今季は打率.253、得点圏では打率.486に跳ね上がる

■広島 12ー11 DeNA(19日・東京ドーム)

 DeNAのチーム最年長33歳の大和内野手が、広島のドラフト1位ルーキー・栗林良吏投手からセ・リーグで初めて得点を奪う一打を放った。プロ16年目のベテランは19日現在、今季トータルの打率は.253も、走者を得点圏に置くと.486(37打数18安打)と圧倒的な勝負強さを発揮している。

 めったに見られない猛追劇だった。同日に東京ドームで行われた広島戦。DeNAは4-12と8点ビハインドで迎えた9回、宮崎の満塁弾などで追い上げた。

 3点差に迫り、なおも2死一塁として、ついに相手の守護神・栗林をマウンドに引きずり出すことに成功。しかも楠本が左翼フェンス直撃の適時二塁打を浴びせて2点差。ここで大和がこの回2度目の打席に入った。

 栗林は初球にカーブで見逃しストライクを取った後、6球連続で得意のフォークを投じてきた。大和はファウルで粘りながら、最後はカウント3-2から高めに浮いたところを捉え、しぶとくゴロで三遊間を抜いて二塁走者・楠本を迎え入れた。とうとう1点差である。

 栗林は「デビューから22試合連続無失点」で日本記録を更新。23試合目の13日・オリックス戦で初失点を喫したが、その後は15日・西武戦、前日18日・DeNA戦と無失点。つまり、大和のタイムリーによって、DeNAはセ球団で初めて栗林に失点を付けたのである。結局試合にはあと1点届かず惜敗したが、相手の脳裏にDeNA打線の脅威を刻み込んだことには意義がある。

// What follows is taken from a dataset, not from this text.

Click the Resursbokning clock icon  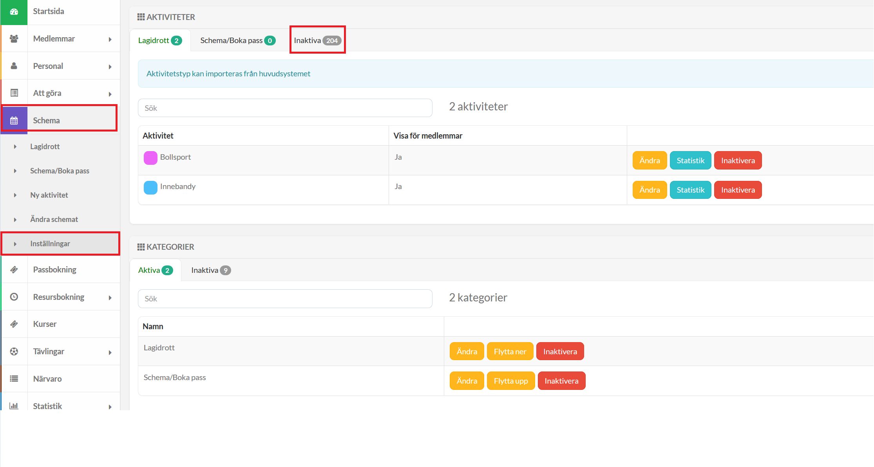point(14,297)
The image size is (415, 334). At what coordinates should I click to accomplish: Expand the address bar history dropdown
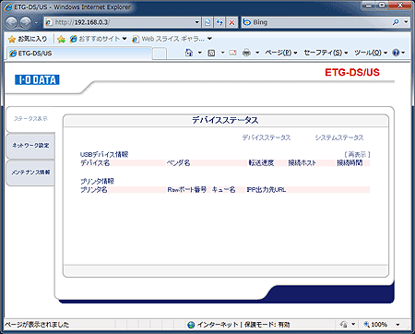coord(197,22)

 大和は「8番・遊撃」でスタメン出場。1点ビハインドの2回には、1死二塁で相手先発・森下のカットボールを左前へ弾き返す同点適時打を放っていた。「追い込まれていた(カウント0-2)ので、最低でも前に打球を飛ばすことを意識していました」といぶし銀の働きに事もなげ。4回1死一、三塁では空振り三振に倒れたものの、この日も3度の得点圏で2度結果を出した。

 いまや“得点圏の神”とも呼ばれる大和だが、今季開幕スタメンにはその名前がなかった。柴田竜拓内野手、倉本寿彦内野手、田中俊太内野手らと二遊間のポジションを争う中で、苦戦を強いられていた。

 しかし、柴田、倉本が負傷で戦列を離れた。さらに交流戦が始まった5月25日以降、それまで2番を打つことが多かった大和が8番(DH制のパ・リーグ本拠地では9番)に定着し、走者を返す役割に徹すると、最下位を“独走”していたチームが急上昇。劣勢でも諦めずに奮闘したベテランは、“逆転”の糸口をつかみ、今やチームに不可欠の存在となった。

 もっとも、プロの世界の一寸先は闇。この日から、負傷の癒えた柴田が約2か月ぶりに1軍合流。大和は再び気の抜けないポジション争いにも立ち向かうことになる。その生き様から目が離せない。